__Data records__:
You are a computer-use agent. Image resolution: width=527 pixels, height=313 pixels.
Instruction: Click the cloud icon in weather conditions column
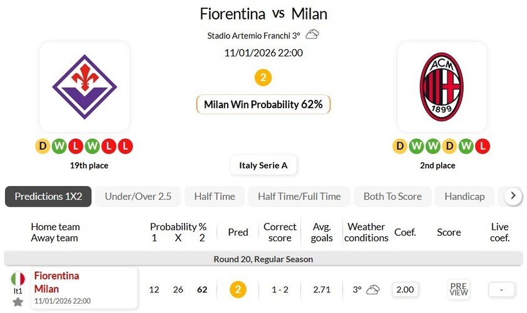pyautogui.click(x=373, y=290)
---
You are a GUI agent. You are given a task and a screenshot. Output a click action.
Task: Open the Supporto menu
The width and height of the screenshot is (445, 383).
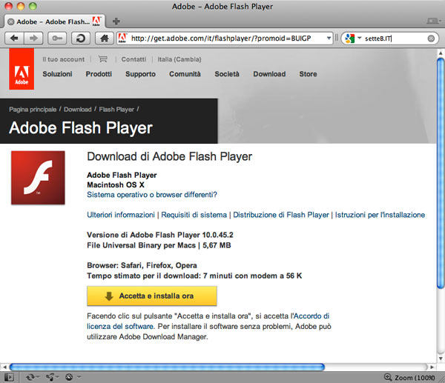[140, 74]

__Exercise requirements__: Give the count of lines in the listing that hold "agent", and write nothing beyond it.

__Solution__: 2